## [TO BE DONE]
[1] In the refinancing passage, translate "Turns out we're not the only ones after this." into Spanish.
[2] Pick up the refinancing passage after its final sentence and carry it forward.

## [SOURCE PASSAGE]
Aave V3's one pool per asset per chain structure means a given asset has exactly one borrow rate, so there's no cheaper version of the same loan to move into. The most we can do to navigate a spiking rate is use our borrow rate guard that exits us when costs climb and re-enters when they settle, which keeps us safe but leaves us sitting on the sidelines, waiting, every time.
Then Morpho Blue support lands in Plug, and its isolated market structure, where the same collateral and debt token pair lives across many markets at many different rates, changes the game. Now, what if instead of ducking to the sidelines when rates spike and waiting for them to drop back down, we refinance our loan into a cheaper market the moment the opportunity presents itself? No exiting, waiting, or hopping to another chain.
Turns out we're not the only ones after this. The same week we seed our strategy in Discovery, the Euler team ships their own guided refinance flow as a first-party feature:
While amazing, the reality is that it took Euler's development team to ship it, for Euler. We can bring the same strategy to Morpho, or any isolated market protocol, as plug creators, in a couple days, with a fleet of reusable plugs that doesn't require us to be anyone's protocol team.

## [DATA]
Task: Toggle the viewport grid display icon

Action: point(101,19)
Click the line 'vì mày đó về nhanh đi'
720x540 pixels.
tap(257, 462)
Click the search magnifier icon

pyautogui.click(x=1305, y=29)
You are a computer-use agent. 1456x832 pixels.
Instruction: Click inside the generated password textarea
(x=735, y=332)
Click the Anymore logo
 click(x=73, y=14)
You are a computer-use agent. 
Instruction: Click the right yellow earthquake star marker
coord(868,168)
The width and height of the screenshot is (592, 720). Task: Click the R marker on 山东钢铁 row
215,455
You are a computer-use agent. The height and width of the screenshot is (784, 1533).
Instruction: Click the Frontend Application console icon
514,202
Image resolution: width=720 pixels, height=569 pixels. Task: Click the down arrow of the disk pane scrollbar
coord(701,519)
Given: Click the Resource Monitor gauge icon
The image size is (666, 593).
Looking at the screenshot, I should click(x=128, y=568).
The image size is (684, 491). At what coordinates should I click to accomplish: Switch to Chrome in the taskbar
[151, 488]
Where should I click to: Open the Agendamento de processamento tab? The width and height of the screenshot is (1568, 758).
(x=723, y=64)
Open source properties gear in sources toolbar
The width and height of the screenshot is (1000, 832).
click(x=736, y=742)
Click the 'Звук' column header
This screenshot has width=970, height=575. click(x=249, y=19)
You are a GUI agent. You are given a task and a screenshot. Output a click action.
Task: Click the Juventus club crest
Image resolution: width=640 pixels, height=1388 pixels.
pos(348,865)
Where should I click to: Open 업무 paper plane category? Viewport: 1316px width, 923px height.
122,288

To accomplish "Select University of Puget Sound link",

## [ANSWERS]
[1] Resulta que no somos los únicos que buscamos esto.

[2]
One Mirror plug checks our Morpho market constraints and, if they pass, flash-moves our loan to a cheaper market. That's the whole thing, and it looks like almost nothing. So let's climb through all the logic one level at a time and see how we reason our way to a fleet of plugs with this yacht on top orchestrating the refinance. By the end, you'll have the full fleet to repurpose, and a blueprint for creating your own.
Creating our fleet starts with a curveball. The moment we start playing with all the Morpho actions in the app, we realize the protocol doesn't hand us the core reads we're used to getting from Aave. Most of the pieces our strategy needs feel like they're missing. So before we can assemble anything, we have to identify and build the foundational primitives ourselves.
Morpho feels like a blank canvas for a creator, but thankfully Mirror lets us work with focused concerns and piece everything we need together like LEGOs: a few small, single-purpose functions, and we can assemble a fleet of plugs that support our yacht.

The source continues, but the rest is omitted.